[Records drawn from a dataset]
↓

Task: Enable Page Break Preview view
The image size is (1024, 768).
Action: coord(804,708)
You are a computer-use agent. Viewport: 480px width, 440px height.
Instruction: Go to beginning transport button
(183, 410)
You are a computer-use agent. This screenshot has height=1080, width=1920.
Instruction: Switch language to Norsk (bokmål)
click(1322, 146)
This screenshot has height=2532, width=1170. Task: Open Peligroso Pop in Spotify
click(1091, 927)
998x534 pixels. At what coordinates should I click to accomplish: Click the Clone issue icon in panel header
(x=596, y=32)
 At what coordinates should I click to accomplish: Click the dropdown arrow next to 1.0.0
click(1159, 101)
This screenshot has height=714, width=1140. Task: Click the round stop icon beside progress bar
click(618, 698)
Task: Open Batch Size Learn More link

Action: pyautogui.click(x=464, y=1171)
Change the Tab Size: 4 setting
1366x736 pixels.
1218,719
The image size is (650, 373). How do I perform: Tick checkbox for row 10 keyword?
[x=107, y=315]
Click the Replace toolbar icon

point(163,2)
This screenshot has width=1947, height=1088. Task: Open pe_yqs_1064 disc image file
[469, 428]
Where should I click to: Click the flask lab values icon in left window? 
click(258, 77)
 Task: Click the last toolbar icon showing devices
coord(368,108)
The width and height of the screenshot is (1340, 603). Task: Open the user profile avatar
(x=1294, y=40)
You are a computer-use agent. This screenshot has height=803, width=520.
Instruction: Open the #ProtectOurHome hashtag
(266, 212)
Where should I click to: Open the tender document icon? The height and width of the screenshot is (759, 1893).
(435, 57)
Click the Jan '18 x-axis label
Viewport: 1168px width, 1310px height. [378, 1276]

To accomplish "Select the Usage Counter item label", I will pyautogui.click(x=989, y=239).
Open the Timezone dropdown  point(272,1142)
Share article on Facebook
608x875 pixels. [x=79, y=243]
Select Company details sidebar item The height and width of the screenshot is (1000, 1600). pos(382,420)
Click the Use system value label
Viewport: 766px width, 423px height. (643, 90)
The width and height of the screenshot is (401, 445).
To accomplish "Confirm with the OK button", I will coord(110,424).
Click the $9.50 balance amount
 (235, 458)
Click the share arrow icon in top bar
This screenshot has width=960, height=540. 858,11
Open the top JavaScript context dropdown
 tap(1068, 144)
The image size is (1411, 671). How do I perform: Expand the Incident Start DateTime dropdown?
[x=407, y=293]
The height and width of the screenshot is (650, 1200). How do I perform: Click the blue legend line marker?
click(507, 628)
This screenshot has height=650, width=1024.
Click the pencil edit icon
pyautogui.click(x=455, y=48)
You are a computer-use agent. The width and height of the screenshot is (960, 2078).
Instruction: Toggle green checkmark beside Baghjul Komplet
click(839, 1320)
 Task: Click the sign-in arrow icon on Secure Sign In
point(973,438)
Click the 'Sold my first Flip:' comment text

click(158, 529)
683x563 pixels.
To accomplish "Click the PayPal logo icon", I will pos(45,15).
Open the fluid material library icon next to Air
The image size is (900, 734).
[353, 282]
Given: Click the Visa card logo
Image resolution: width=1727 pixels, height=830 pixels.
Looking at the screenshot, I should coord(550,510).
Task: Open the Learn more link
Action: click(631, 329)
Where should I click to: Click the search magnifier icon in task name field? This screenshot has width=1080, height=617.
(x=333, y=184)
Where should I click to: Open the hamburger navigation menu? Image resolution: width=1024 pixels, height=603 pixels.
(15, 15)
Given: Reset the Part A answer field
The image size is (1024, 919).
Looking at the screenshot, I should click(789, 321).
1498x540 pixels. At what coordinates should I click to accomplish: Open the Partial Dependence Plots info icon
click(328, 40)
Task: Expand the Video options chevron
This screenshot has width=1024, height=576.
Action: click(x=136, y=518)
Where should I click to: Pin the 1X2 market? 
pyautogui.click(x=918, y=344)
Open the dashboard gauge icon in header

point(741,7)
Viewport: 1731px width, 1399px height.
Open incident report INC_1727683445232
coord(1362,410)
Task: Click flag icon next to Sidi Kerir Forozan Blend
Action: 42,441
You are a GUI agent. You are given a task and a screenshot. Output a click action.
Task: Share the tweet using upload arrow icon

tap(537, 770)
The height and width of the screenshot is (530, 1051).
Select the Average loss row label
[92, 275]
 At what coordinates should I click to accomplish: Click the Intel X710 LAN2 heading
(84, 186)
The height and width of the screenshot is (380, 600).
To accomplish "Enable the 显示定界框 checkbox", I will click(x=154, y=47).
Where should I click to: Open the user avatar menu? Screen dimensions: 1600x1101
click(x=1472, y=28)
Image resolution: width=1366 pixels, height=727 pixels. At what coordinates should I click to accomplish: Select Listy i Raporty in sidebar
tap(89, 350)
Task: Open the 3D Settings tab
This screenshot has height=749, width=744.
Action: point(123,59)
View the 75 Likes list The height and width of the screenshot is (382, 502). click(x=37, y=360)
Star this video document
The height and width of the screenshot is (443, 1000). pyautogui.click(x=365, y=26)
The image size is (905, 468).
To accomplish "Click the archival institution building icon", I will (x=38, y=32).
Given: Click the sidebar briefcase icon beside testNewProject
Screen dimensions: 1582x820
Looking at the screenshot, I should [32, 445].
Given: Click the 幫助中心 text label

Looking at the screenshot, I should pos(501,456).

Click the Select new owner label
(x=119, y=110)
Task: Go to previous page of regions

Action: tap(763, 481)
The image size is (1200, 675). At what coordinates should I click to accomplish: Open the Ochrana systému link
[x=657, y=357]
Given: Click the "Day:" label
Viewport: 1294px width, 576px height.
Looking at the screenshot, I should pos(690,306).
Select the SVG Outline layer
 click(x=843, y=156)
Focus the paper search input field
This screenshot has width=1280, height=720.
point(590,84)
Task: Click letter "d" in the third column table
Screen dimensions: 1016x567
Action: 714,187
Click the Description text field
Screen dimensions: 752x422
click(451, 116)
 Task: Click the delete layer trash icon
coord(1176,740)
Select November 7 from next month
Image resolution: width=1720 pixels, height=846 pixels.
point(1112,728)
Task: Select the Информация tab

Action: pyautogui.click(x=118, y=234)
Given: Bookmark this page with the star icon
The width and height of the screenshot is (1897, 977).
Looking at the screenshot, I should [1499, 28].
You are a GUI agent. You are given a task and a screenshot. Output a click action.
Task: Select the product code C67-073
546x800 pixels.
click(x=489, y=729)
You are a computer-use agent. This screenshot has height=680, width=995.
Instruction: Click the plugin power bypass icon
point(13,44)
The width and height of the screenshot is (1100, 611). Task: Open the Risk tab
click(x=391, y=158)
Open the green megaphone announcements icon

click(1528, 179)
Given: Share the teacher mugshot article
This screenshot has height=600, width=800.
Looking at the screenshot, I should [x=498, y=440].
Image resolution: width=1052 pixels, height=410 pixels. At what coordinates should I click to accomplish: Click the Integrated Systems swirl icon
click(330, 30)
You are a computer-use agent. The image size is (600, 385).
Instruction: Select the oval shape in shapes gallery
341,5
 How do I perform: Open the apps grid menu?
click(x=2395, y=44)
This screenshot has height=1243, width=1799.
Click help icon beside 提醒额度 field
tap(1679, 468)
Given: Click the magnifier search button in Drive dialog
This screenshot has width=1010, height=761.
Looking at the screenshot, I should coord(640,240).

↑

Task objective -> Go through the records above and return each line in which the word "Enable" occurs.

Result below ->
Task: Enable Page Break Preview view
To accomplish "Enable the 显示定界框 checkbox", I will click(x=154, y=47).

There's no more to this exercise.